WORK ITEM: Copy each line of the entries below that contains the string "Given".

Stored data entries
╔══
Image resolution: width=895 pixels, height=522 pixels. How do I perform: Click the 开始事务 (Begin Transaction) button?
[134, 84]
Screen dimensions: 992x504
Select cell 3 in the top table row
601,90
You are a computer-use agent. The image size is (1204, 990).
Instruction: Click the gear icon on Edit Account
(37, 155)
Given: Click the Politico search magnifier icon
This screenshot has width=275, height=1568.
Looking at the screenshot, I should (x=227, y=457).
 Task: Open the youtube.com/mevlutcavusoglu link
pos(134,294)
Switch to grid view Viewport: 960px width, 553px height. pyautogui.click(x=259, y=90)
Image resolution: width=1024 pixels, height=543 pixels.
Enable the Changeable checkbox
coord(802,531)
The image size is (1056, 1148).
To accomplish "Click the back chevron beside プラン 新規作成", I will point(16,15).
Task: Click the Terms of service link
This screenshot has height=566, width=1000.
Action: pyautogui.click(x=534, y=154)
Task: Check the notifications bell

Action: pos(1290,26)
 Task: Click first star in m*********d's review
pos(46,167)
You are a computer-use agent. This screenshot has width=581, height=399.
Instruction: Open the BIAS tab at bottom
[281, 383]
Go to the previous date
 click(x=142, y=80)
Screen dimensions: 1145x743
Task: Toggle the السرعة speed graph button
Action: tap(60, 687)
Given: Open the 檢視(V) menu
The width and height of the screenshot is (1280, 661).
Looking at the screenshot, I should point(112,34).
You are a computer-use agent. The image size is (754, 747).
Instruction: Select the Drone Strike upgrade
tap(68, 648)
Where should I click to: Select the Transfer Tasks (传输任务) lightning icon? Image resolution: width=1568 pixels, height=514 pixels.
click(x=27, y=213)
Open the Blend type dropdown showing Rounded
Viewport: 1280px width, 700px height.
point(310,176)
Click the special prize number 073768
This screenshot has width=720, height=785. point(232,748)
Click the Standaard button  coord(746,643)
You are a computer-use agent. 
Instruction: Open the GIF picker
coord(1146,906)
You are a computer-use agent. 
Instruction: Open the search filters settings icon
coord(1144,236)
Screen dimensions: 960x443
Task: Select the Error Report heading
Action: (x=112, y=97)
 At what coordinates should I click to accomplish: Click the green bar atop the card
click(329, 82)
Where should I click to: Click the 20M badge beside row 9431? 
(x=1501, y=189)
╚══
ANSWER TO THE EXERCISE:
Given: Click the Politico search magnifier icon
Given: Open the 檢視(V) menu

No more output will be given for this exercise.